Required action | Nothing in the entries may differ when you return them.

Extracted data entries:
################

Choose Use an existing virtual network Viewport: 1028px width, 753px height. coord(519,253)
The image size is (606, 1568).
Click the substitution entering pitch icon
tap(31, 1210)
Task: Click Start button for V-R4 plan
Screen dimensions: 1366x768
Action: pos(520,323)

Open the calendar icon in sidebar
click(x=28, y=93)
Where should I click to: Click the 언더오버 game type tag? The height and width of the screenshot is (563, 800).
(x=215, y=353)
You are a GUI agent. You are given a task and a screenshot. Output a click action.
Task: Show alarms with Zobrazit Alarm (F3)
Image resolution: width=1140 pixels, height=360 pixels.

################

Your response |
Choose Use an existing virtual network Viewport: 1028px width, 753px height. coord(519,253)
The image size is (606, 1568).
Click the substitution entering pitch icon
tap(31, 1210)
Task: Click Start button for V-R4 plan
Screen dimensions: 1366x768
Action: pos(520,323)

Open the calendar icon in sidebar
click(x=28, y=93)
Where should I click to: Click the 언더오버 game type tag? The height and width of the screenshot is (563, 800).
(x=215, y=353)
You are a GUI agent. You are given a task and a screenshot. Output a click action.
Task: Show alarms with Zobrazit Alarm (F3)
Image resolution: width=1140 pixels, height=360 pixels.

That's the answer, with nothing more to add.